Inizialmente, a seguito dell’attentato, in modo del tutto arbitrario, sono stati arrestati alcuni deputati dell’opposizione (ora sotto processo) violando l’immunità parlamentare. Il Tribunale supremo del Venezuela, infatti, ha ordinato l’arresto di Julio Borges, ex presidente del Parlamento, il cui nome è stato fatto dalle persone precedentemente arrestate. Contro di lui è stata approvata la rimozione dell’immunità parlamentare con il voto favorevole dell’Assemblea nazionale costituente. Il deputato Juan Requesens, considerato dal presidente venezuelano un leader dell’opposizione psicopatico e folle, è stato picchiato nella sua casa a Caracas e sequestrato con sua sorella Raffaela da 14 uomini del Sebin, il servizio segreto venezuelano.
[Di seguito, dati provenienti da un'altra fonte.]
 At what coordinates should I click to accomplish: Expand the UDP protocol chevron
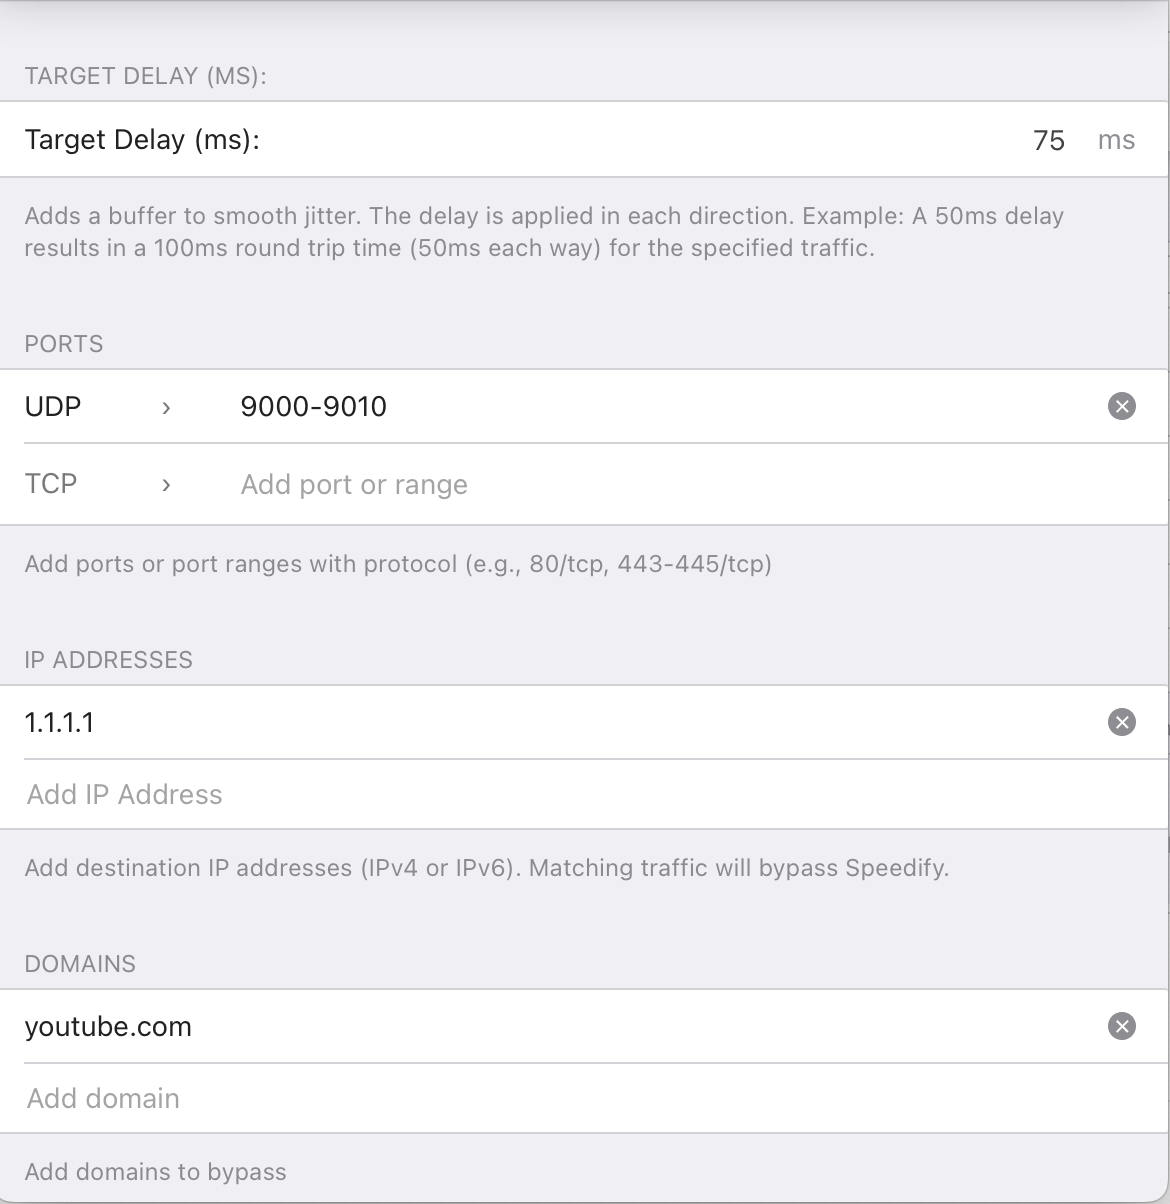166,407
Salvatore Lucchese, invece, ex capo della polizia municipale venezuelana e attivista anti-governativo, ha rivendicato di aver collaborato nell’organizzazione dell’attacco assieme all’associazione di militanti anti-Maduro. In passato era già stato incarcerato per aver partecipato ad alcune proteste contro il governo. “La lotta armata continuerà”, ha affermato.

Ad oggi, sono 25 le persone arrestate solo perché sospettate di aver partecipato a questo supposto attentato, mentre sono stati emessi dei mandati di arresto internazionali verso 18 persone altrettanto sospettate di trovarsi, ora, all’estero.